Let's take a look at what makes CAS tables big and what makes them small and see what we can do to limit any unnecessary girth.

1. Memory Alignment (8 Byte Boundaries)

CAS tables are tightly integrated with computer memory. In many respects, CAS tables are stored as memory and, as such, they share many of the attributes of computer memory. One such attribute is data structure alignment. While this topic is quite technical, it basically means that CAS tables will contain extra padding between fields.

Like LASR before it, CAS conforms to memory alignment requirements by aligning all field data along 8 byte boundaries. So, while CAS allows any length of character data (CHAR(1), CHAR(2), CHAR(3), ....) which is useful for domain constraint restrictions, the net effect of each field's length on memory and disk (CAS Disk Cache and/or SASHDAT) is always rounded up the closest multiple of 8 bytes. So, as the diagram below depicts, a char(5) will be padded with 3 bytes so that the next field can be placed on the next 8 byte boundary. Thus, the net effect of the char(5) field is 8 bytes of storage.
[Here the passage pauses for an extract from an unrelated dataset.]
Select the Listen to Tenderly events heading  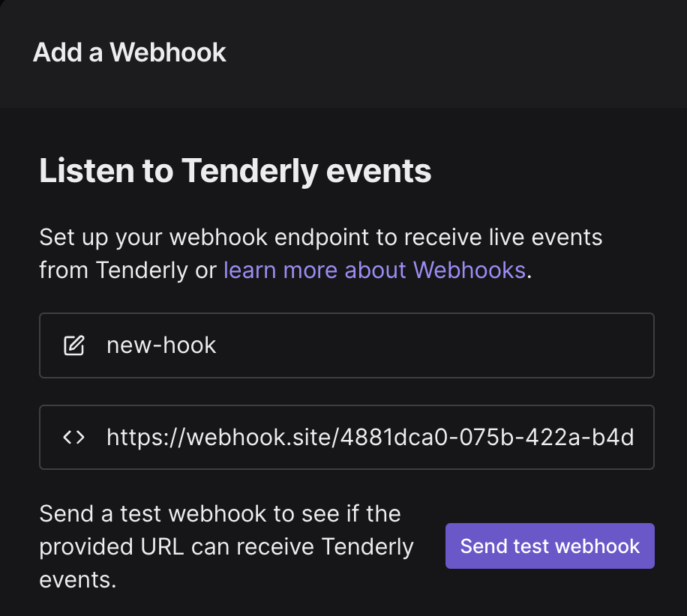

Similarly, the net effect of a char(12) would be 16 bytes.

Example: 8 Byte Alignment

Select any image to see a larger version.
Mobile users: To view the images, select the "Full" version at the bottom of the page.
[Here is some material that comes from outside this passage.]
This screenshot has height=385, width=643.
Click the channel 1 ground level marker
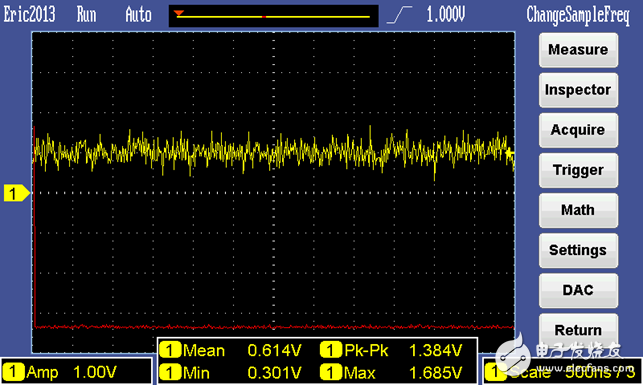[x=17, y=193]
Growth due to memory alignment should be considered during all aspects of the CAS project from system sizing to data design. For example, splitting out an 8 byte description field to a dimension table (which would normally have a positive impact on sizing assuming a 1 byte foreign key) would have a slightly negative impact on sizing in CAS compared to simply putting the field on the fact table since you would need a minimum 8 byte foreign key on both tables to reference it.

A CHAR(3) and CHAR(3) take up as much space as a CHAR(8) and a CHAR(8) due to memory alignment.

Finally, growth due to memory alignment will occur in RAM (CAS data that is residing in active memory) as well as CAS Disk Cache and SASHDAT since these on-disk locations can act as virtual memory and thus must adhere to the server's memory alignment requirements.

2. Transcoding Multiplication Factor

All CAS data is transcoded in UTF-8. UTF-8 is a variable width encoding system requiring 1 byte to store some characters and up to 4 to store others.

When source data is encoded in something other than UTF-8, the data may require more space in CAS than it did in the source system. As a turn-key solution to this potential expansion, CAS offers the NCHARMULTIPLIER parameters (Doc links: CASUTIL, System Option, CVP Libname, CAS Connectors) to define how much to expand character fields in order to avoid truncation.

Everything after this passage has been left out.